A quanto riportato da un’inchiesta, varie aziende e privati non hanno rispettato le leggi riguardo l’uso di sacchetti in plastica biodegradabile.
Una task force di ricercatori inizierà a breve una ricerca per porre fine a tale questione.
La legge
A settembre è stato scoperto che in Italia 1 shopper su 4 non rispetta la legge in vigore in Italia.
Infatti dal 1° gennaio 2018, la normativa (sulla base della legge europea 2015/720) impone l’uso di sacchetti biodegradabili e compostabili.
Il decreto scaturì varie polemiche poiché le buste utilizzate per frutta, verdura e altri prodotti freschi, dovevano essere pagate come un prodotto qualunque.
Non fu chiaro subito lo scopo sostenibile della legge che venne approvata, ma in quanto tale è stata seguita da tutti… o quasi.
L’inchiesta
Aziende e privati hanno scelto il cambiamento non solo per rispettare la legge ma anche per inquinare di meno. Il problema è che coloro che hanno modificato le loro forniture sono tanti ma non tutti, come conferma lo studio degli ultimi mesi.
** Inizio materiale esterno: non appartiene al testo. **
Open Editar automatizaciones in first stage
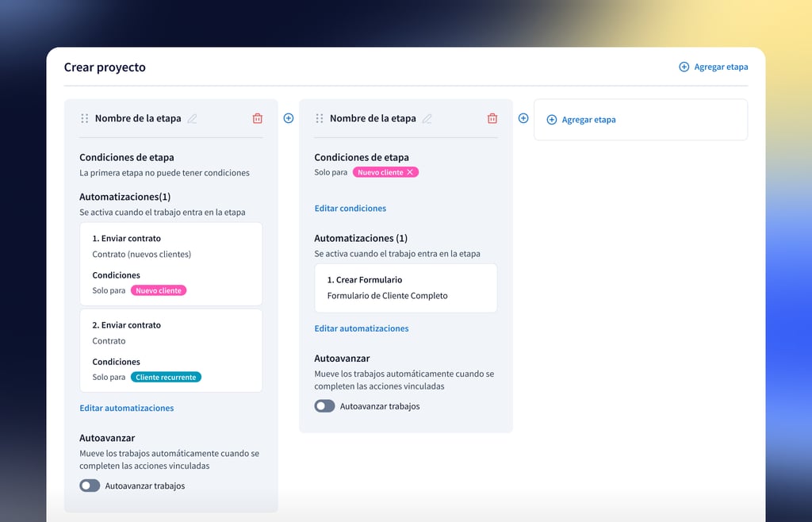This screenshot has width=812, height=522. pyautogui.click(x=126, y=408)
La Commissione Parlamentare di inchiesta sulle attività illecite nel ciclo rifiuti, ha confermato che il 25% delle buste vendute non sono biodegradabili.
Nello specifico sono stati individuati ancora in commercio sacchetti in plastica con diciture o certificazioni false. Si tratta di buste in plastica non compostabile o biodegradabile, vendute come tali. Un vero proprio schiaffo all’ambiente e alla salute dei consumatori.
La ricerca
Proprio per tali ragioni, è stata avviata una ricerca per rintracciare questi sacchetti e determinarne il livello di illegalità. Il Cnr-Ipcb di Catania e il consorzio Biorepack pronti per analizzare i polimeri presenti nelle buste selezionate, per bloccare queste attività illecite.
Il difetto di tali “bioshopper” è una concentrazione elevata di polietilene, un polimero molto economico ma non biodegradabile.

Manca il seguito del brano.